Lebensversicherung: Altverträge noch immer renditestark
26.02.2014 - 15:44:17Die Lebensversicherung ist seit Wochen ein Dauergast in den Medien. Mit dem neuen Urteil des Europäischen Gerichtshofes (EuGH) hat die Diskussion um die Rentabilität des Produktes noch einmal neue Nahrung erhalten, die eine Welle der Kündigungen nach sich ziehen könnte. Gerade bei Altverträgen ist hier aber Vorsicht geboten, denn langjährige Bestandskunden halten oft ein renditestarkes Produkt in Händen.
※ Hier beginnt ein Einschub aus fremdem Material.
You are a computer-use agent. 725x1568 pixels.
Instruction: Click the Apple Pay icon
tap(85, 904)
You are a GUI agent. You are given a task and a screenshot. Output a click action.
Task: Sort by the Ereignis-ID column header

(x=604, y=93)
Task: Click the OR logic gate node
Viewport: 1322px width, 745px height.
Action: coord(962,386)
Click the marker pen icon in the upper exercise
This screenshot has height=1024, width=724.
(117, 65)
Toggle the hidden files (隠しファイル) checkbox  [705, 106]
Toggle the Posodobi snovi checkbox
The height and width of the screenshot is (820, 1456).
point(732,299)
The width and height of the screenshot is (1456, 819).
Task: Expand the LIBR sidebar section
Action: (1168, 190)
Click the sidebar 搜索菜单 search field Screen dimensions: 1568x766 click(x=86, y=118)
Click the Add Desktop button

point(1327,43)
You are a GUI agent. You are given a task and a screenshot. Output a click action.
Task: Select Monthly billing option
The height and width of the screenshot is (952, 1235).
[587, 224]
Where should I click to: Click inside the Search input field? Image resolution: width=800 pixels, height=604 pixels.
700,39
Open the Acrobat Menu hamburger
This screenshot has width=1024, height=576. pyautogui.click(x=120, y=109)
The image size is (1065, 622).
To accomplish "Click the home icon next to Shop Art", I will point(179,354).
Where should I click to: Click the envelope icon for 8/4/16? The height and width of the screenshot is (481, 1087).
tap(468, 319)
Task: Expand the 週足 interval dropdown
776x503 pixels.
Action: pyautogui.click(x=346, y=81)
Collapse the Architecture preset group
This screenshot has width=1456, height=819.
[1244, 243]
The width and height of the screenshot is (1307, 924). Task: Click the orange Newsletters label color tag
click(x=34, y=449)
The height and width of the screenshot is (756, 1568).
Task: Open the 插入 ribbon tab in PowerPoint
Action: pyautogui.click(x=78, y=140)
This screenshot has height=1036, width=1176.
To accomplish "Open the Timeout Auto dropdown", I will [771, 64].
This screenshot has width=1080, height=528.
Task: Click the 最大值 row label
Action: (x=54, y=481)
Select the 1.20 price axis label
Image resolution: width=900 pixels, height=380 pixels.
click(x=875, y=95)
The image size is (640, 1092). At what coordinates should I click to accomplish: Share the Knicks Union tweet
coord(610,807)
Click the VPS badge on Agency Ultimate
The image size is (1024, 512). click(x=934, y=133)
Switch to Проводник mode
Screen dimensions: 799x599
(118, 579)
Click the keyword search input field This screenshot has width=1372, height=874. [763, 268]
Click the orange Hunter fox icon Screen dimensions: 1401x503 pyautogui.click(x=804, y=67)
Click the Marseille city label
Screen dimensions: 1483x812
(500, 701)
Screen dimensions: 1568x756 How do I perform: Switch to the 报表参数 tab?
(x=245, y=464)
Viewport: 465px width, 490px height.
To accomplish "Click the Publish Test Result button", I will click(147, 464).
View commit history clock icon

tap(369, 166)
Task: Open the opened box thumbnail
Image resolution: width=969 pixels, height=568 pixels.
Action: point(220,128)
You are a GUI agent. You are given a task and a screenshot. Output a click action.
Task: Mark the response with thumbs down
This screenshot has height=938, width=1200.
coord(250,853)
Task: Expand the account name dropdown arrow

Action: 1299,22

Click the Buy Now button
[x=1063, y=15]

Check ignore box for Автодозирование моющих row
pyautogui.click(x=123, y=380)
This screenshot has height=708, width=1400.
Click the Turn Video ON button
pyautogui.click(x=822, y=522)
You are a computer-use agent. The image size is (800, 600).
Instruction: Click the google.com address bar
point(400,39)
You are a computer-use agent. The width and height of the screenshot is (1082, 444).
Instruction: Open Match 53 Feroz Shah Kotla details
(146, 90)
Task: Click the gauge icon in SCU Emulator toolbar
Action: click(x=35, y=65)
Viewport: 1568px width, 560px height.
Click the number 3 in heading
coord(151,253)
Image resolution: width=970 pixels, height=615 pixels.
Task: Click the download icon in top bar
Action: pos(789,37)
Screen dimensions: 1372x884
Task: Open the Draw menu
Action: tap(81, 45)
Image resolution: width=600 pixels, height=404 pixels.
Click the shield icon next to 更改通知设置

Es lässt sich nicht von der Hand weisen: Die Kapitallebensversicherung hat ein ernst zu nehmendes Rentabilitätsproblem. Was sich vor einigen Jahren noch als ein ertragreiches Modell der Altersvorsorge darstellte, ist heute dem Wertverfall anheimgegeben. Mit einem Produkt, das einem stetig sinkenden Garantiezins verhaftet ist, kann heute eben nur schwer eine einträgliche Rendite erzielt werden. Von 1,75 auf 1,25 Prozent sinkt der Referenzzins erneut, wie die Deutsche Aktuarvereinigung nach langen Verhandlungen und verschiedenen Rechenmodellen entschieden hat. Dies bedeutet empfindliche Einbußen für alle Renditen, die aus neu abgeschlossenen Versicherungen erwartet werden können.
Für Bestandskunden stellt sich die Situation allerdings deutlich anders dar, denn sie dürfen sich meist aufgrund langjähriger Beitragszahlungen noch immer über starke Renditen freuen. Altverträge, die bei großen Unternehmen abgeschlossen wurden, liegen noch immer deutlich über dem neu festgesetzten Garantiezins. So verzinst CosmosDirekt Lebensversicherung noch immer mit 3,65 Prozent, die Allianz Lebensversicherung mit 3,6 Prozent und die Aachen Münchener mit 3,5 Prozent. Auch der Garantiezins liegt bei langjährigen Verträgen meist noch bei bis zu 4 Prozent und wer schon lange in eine Lebensversicherung einbezahlt, hat außerdem Beitragsjahre abgeschöpft, in denen einen Überschussbeteiligung von 6 Prozent oder mehr eingerechnet wurde. Hinzu kommen je nach Police Vorteile wie die Steuerfreiheit bei Kapitalerträgen, die auch vor dem Hintergrund der aktuellen Entwicklungen auf dem Finanzmarkt nicht verfallen. Für Neuverträge war dieser steuerliche Vorteil bereits im Jahr 2005 abgeschafft worden. Bei aller Kritik, der insbesondere die Kapitallebensversicherung derzeit ausgesetzt ist, können sich Altverträge also unter Umständen als äußerst sinnvolle Investition erweisen.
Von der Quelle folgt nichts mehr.